Rachael Scarborough King ‘I take up my pen to write’: Writing to the Moment in Early Modern Letters

 
This paper explores the development of the epistolary technique of “writing to the moment” as a model for a discourse of contemporaneity in seventeenth-century news periodicals. The new genres of printed news that developed in the seventeenth century were fundamentally epistolary in nature; they used letters and the postal system to obtain news for publication, format texts, and circulate documents to readers. Readers expected to see real and fictional letters constantly appearing in newsbooks and pamphlets, especially during periods of political upheaval. At the same time, “familiar” letter-writing was becoming a widespread social practice. Individual authors and pedagogical texts adopted a less formal style that stressed letters’ “conversational” nature. Dorothy Osborne’s letters to Sir William Temple, dating from 1652-54, offer an early example of the convention of writing to the moment, a move in which the writer figures letter-writing as an ongoing part of everyday life. “Just now I was interrupted”; “I have been called away twenty times since I sat down to write”; “my eyes are so heavy that I hardly see what I write”: in these and many other examples, Osborne creates a metadiscourse on her own writing that fuses communication with timeliness. Each letter is precisely located in time and unfolds over time, allowing Osborne to depict her correspondent as a constant presence. In this paper, I will read Osborne’s letters alongside contemporary newsbooks and pamphlets to argue that the conventions of letter-writing—particularly that of writing to the moment—developing in manuscript and print offered ways to depict the contemporaneous unfolding of news events. Writing to the moment allowed printers to figure their news as constituting the “freshest advices”; simultaneously, the epistolary status of printed news affected the style and content of personal, handwritten letters and the ways people represented their everyday activities in writing.
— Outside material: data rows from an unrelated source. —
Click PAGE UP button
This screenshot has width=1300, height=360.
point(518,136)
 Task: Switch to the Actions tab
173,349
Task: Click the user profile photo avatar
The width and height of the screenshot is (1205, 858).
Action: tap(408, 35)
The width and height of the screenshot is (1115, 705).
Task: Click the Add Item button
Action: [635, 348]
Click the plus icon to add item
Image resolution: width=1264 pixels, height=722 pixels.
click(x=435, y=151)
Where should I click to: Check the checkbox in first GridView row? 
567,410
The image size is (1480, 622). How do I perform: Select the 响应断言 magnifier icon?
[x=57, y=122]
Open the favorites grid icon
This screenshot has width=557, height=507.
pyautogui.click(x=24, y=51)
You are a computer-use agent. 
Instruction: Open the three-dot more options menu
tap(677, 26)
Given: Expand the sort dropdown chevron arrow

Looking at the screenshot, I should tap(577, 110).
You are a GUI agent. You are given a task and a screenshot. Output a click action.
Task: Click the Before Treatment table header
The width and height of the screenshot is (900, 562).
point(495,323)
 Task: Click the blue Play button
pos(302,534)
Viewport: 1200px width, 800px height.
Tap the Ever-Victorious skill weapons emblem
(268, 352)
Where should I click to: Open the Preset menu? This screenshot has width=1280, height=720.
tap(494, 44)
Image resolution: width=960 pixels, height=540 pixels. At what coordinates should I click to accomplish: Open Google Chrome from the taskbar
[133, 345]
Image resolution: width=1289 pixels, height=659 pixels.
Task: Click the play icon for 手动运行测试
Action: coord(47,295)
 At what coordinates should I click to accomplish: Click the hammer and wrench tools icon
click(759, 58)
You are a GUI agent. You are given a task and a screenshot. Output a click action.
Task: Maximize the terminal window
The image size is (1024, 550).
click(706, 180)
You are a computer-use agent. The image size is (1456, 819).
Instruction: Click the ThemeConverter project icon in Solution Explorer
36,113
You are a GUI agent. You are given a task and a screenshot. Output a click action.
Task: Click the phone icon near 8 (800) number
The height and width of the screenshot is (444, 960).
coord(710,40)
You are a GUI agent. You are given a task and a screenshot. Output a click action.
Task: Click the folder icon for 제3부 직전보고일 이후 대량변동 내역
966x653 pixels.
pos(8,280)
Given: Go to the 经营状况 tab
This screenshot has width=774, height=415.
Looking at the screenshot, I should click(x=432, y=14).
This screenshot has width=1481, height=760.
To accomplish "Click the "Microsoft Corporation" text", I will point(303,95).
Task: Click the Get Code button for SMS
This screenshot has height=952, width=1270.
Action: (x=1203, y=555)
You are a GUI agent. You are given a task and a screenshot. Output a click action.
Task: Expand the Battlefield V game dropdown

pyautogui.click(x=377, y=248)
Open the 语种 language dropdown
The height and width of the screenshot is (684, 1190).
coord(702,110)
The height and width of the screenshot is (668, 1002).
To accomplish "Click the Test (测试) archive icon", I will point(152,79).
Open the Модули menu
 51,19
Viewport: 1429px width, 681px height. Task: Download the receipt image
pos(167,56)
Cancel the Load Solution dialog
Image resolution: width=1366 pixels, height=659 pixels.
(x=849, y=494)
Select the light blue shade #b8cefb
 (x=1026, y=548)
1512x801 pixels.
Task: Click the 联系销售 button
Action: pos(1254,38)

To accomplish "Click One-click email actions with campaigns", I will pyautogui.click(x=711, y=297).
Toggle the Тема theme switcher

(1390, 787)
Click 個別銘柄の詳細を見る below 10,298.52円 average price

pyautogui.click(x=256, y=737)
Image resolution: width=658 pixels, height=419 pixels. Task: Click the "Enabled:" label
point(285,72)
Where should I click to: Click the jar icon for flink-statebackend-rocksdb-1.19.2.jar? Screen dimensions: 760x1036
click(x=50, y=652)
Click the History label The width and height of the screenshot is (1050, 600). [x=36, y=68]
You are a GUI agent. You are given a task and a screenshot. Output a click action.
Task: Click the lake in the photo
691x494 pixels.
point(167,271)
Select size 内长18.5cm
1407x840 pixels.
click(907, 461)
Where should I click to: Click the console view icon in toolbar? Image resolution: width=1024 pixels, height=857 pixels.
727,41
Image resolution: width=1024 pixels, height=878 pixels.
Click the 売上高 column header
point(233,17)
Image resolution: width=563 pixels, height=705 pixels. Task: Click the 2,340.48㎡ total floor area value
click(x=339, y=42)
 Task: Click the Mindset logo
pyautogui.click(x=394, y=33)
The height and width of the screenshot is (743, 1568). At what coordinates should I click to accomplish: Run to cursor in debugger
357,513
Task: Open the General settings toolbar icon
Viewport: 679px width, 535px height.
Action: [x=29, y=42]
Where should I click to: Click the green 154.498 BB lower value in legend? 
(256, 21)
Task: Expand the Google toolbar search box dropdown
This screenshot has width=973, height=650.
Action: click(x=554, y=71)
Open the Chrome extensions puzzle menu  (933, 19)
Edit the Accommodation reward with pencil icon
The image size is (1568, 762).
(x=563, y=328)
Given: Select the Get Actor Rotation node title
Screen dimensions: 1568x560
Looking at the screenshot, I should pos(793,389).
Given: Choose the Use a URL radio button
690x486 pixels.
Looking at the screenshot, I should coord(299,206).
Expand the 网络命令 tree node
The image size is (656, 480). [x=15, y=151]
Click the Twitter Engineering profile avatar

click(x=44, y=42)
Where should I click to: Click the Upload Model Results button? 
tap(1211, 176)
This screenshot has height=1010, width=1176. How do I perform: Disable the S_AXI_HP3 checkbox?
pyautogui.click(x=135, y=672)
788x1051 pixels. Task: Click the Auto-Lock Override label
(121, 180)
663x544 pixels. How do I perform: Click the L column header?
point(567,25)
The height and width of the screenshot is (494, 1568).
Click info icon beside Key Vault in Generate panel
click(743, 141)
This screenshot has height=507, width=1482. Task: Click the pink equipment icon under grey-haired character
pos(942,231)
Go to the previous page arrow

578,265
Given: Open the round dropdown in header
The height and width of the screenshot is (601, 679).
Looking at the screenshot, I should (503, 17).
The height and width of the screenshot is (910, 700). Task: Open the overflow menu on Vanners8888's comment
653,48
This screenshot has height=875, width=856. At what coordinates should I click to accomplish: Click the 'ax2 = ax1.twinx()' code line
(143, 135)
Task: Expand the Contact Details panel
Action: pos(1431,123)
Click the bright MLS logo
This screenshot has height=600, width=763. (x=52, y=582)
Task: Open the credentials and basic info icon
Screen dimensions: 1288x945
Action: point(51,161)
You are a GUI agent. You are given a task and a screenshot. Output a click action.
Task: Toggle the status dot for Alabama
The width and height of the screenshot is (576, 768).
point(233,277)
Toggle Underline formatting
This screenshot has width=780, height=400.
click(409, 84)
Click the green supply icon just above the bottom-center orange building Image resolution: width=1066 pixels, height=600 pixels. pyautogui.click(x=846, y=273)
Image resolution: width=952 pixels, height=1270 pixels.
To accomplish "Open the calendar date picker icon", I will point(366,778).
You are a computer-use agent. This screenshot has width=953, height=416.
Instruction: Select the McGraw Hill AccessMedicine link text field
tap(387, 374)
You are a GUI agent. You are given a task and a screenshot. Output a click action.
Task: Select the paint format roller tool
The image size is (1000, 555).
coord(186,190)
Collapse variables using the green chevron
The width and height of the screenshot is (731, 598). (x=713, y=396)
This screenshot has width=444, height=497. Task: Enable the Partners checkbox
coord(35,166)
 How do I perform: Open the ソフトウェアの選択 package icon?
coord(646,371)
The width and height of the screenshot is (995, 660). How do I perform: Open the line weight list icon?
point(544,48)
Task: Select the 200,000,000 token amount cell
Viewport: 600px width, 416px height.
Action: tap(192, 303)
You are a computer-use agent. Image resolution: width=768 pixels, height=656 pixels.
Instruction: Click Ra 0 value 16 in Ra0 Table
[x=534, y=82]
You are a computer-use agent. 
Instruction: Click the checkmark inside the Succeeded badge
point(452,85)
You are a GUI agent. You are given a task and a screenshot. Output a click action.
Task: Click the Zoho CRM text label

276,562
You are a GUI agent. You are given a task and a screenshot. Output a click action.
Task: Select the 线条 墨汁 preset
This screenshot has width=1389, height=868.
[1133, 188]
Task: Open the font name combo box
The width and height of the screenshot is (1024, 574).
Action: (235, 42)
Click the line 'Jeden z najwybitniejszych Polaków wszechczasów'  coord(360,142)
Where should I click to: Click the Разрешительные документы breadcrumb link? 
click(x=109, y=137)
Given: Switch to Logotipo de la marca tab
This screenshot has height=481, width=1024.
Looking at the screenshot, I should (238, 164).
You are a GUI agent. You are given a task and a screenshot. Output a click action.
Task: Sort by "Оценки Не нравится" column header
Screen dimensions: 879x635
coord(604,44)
Christopher Warren and Daniel Shore, Locality and Contemporaneity in the Early Modern Social Network


Our paper will argue that mapping out the associations that composed the early modern social network forces us to rethink many of our basic assumptions. More specifically, it will revise the concepts of “the local” and “the contemporary.” In the early 1980s, New Historicism established the primacy of these concepts as the measures of contextual relevance. We may think here of Clifford Geertz’s “local knowledge,” or Steven Greenblatt’s “particular and local pressures.” The New Historicism did not merely assert the local as the most relevant context of understanding but implicitly defined context as the local and the contemporaneous, such that “to historicize,” or “to contextualize” means to reinsert a work into its most proximate time and place. When more distant contexts become relevant, they do so only through the mediation of local ones. Historicists of all stripes have generally deployed an unreflective notion of “the local” and “the contemporaneous,” such that relevance can be thought of as a rough product of proximity: as a set of progressively larger circles centered on a spatiotemporal point. We contend, by contrast, that the local and contemporaneous are not merely given by mapped space or clock time, but are instead produced by social networks. Information, objects, and persons travel along a network’s edges, generating the local and the contemporary in the process. While this reversal is especially manifest with digital networks like Facebook, it has been true for as long as it has been possible to communicate through signs at a distance. Reconstructing the early modern social network can thus allow us to revisit and revise our understanding of a work’s context. Networks that stretch across epochs, nations, and continents show how relevant context breaks free of an unreflective notion of the local or the contemporary, redefining the terms so as to include, respectively, the trans-epochal and the trans-national.


For the purposes of this paper, our examples will primarily be concerned with John Milton and his associates, and our theory of networks will be primarily drawn from the work of Bruno Latour.